> WHAT NEEDS TO BE DONE
Start the copy at the line containing "السنة الثالثة متوسط (865, 296)" and run it through the last line of the records. Repeat each line exactly; omit pictures.

> Collected data
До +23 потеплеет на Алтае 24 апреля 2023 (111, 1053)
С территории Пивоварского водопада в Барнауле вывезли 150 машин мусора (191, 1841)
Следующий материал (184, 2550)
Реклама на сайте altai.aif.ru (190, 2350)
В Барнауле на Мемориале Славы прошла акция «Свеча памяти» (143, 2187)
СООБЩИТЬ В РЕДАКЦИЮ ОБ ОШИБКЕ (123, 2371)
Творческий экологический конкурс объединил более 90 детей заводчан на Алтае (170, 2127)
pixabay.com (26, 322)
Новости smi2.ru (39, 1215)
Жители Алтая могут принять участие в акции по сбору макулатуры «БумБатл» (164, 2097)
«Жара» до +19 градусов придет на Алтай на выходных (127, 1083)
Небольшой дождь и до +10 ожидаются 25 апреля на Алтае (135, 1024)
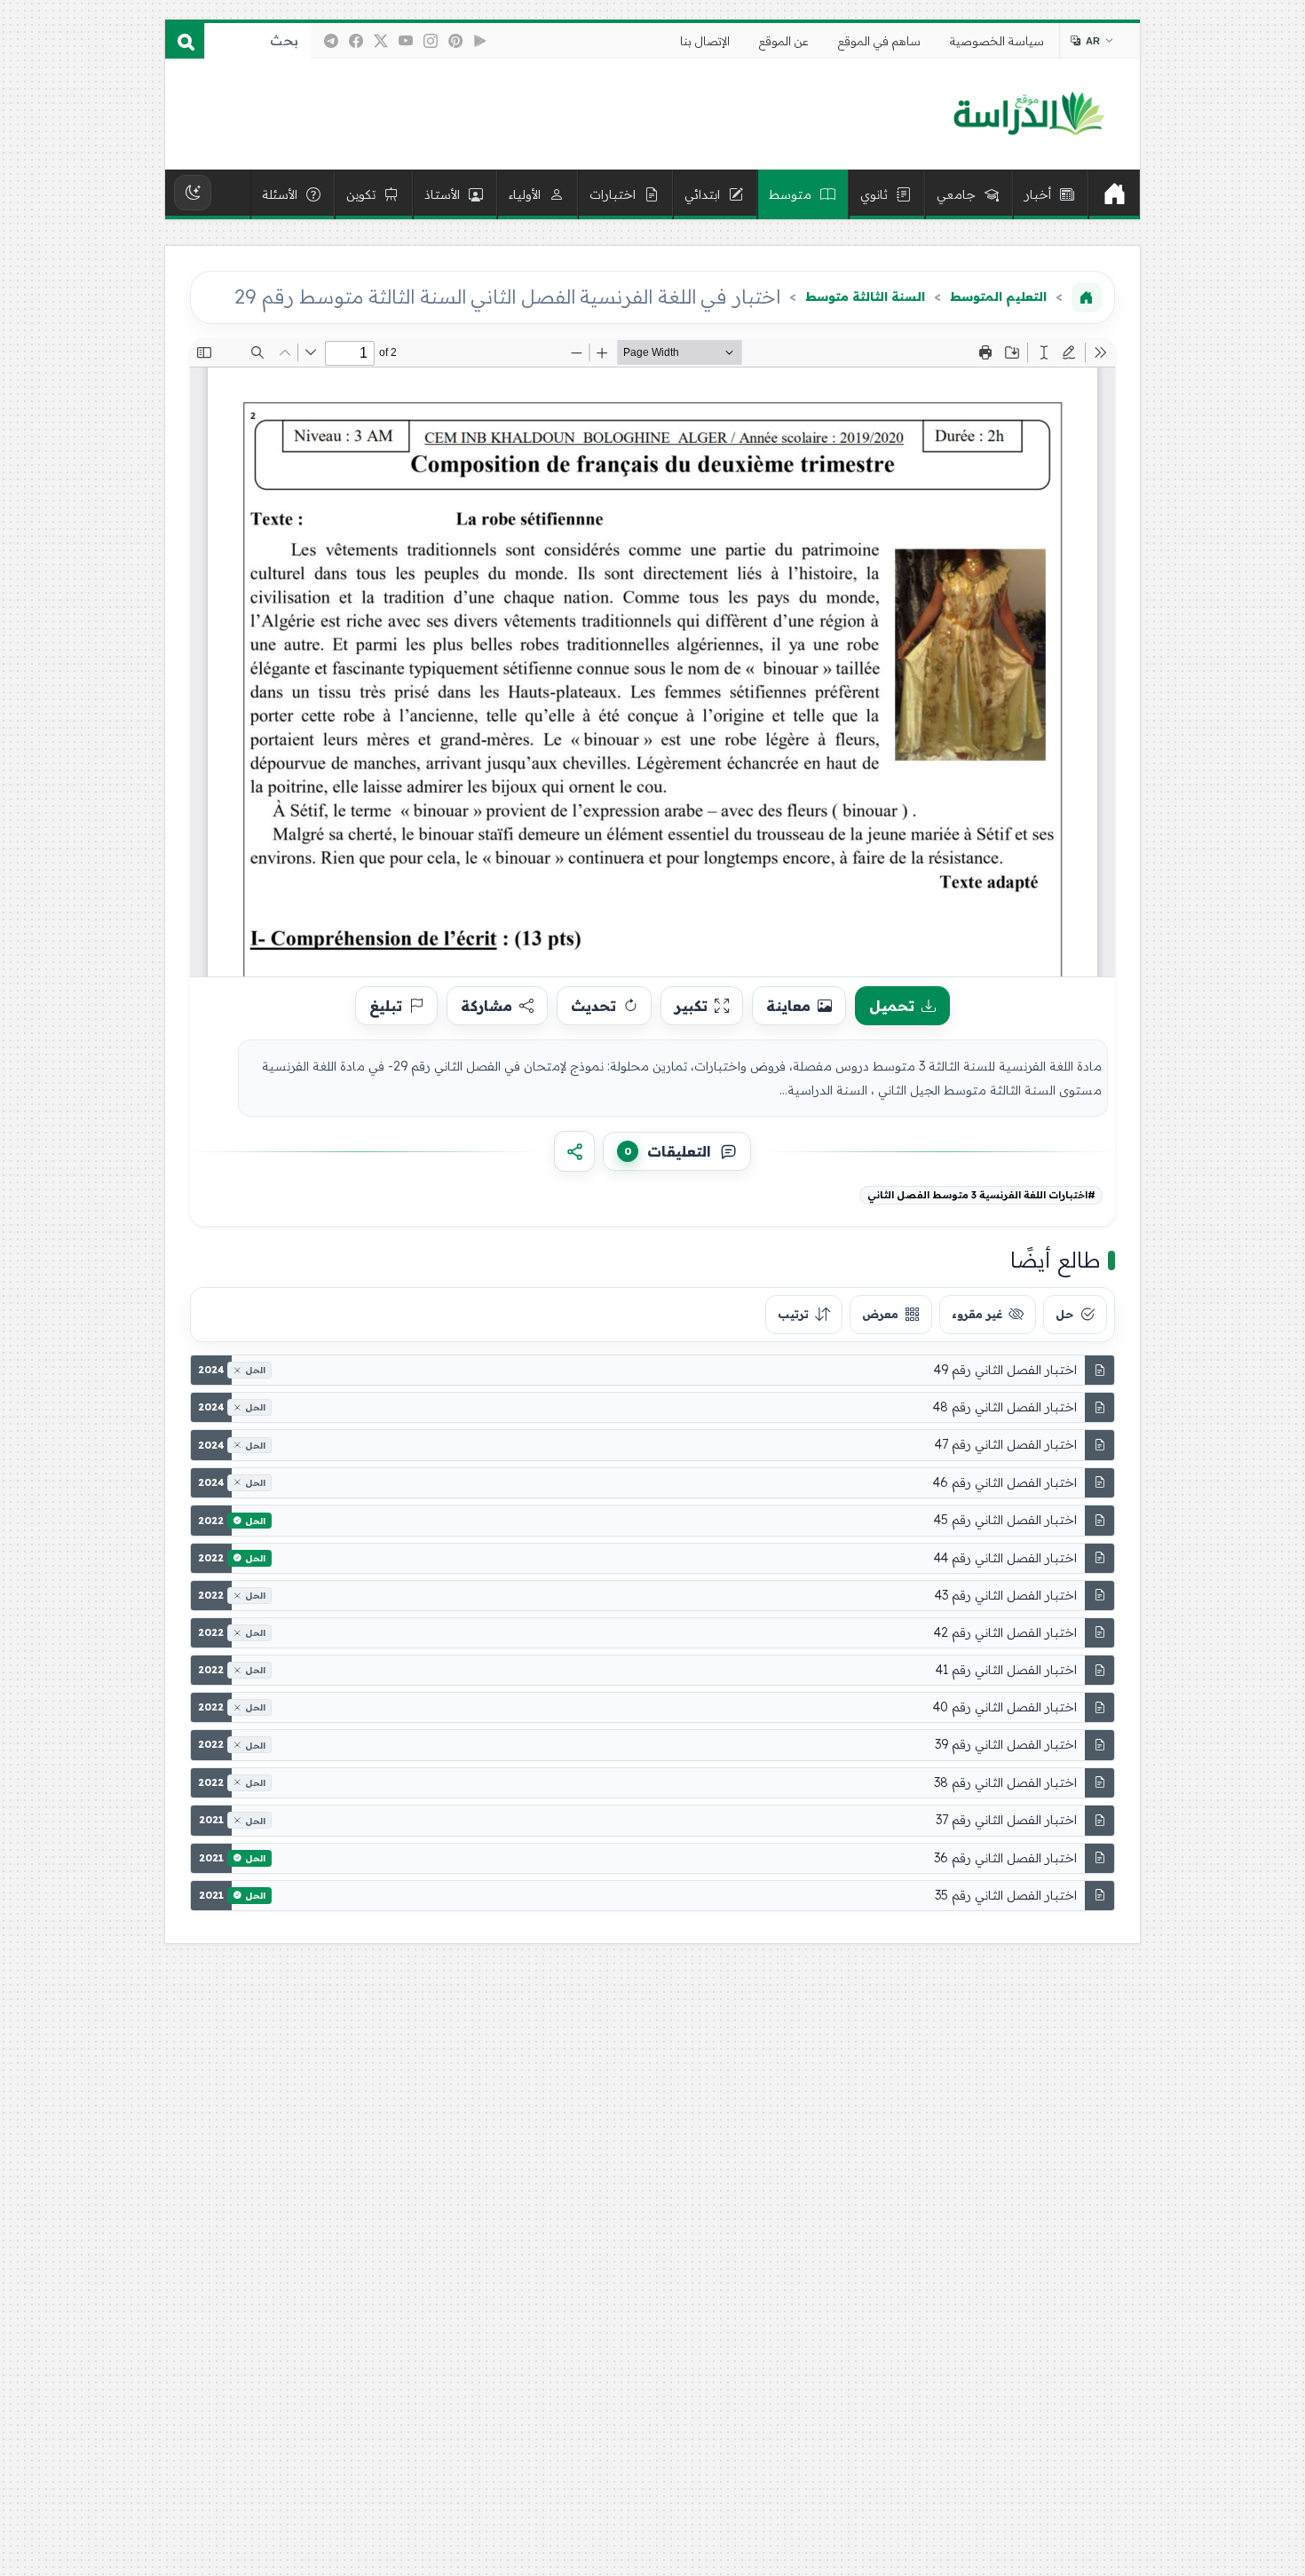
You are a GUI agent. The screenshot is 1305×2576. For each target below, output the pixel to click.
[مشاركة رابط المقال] (574, 1151)
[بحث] (184, 41)
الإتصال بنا (705, 41)
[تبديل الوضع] (192, 192)
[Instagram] (431, 41)
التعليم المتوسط (998, 296)
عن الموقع (784, 41)
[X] (381, 41)
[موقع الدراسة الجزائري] (1028, 114)
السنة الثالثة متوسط (865, 296)
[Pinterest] (455, 41)
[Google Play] (480, 41)
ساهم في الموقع (879, 41)
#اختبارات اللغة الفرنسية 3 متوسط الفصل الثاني (981, 1195)
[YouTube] (406, 41)
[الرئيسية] (1114, 194)
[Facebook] (356, 41)
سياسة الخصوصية (997, 41)
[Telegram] (331, 41)
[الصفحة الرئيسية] (1087, 297)
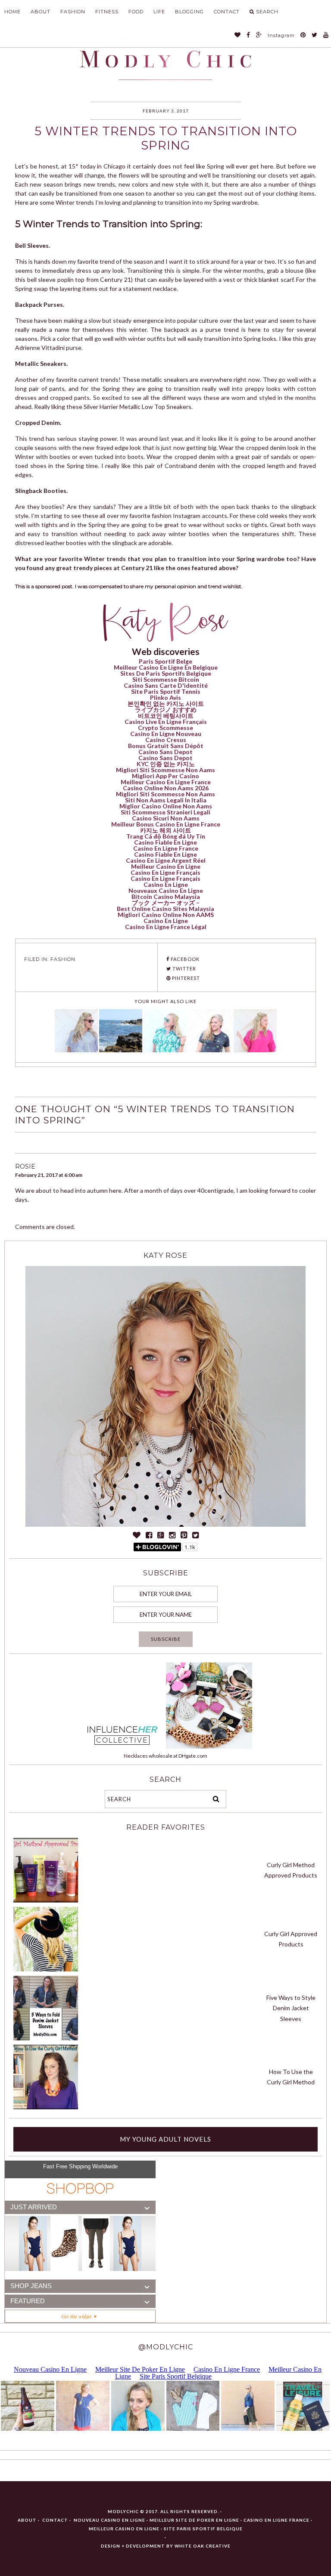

> RESPONSE BOX
السنة الثالثة متوسط (865, 296)
[Pinterest] (455, 41)
[Google Play] (480, 41)
ساهم في الموقع (879, 41)
#اختبارات اللغة الفرنسية 3 متوسط الفصل الثاني (981, 1195)
[YouTube] (406, 41)
[الرئيسية] (1114, 194)
[Facebook] (356, 41)
سياسة الخصوصية (997, 41)
[Telegram] (331, 41)
[الصفحة الرئيسية] (1087, 297)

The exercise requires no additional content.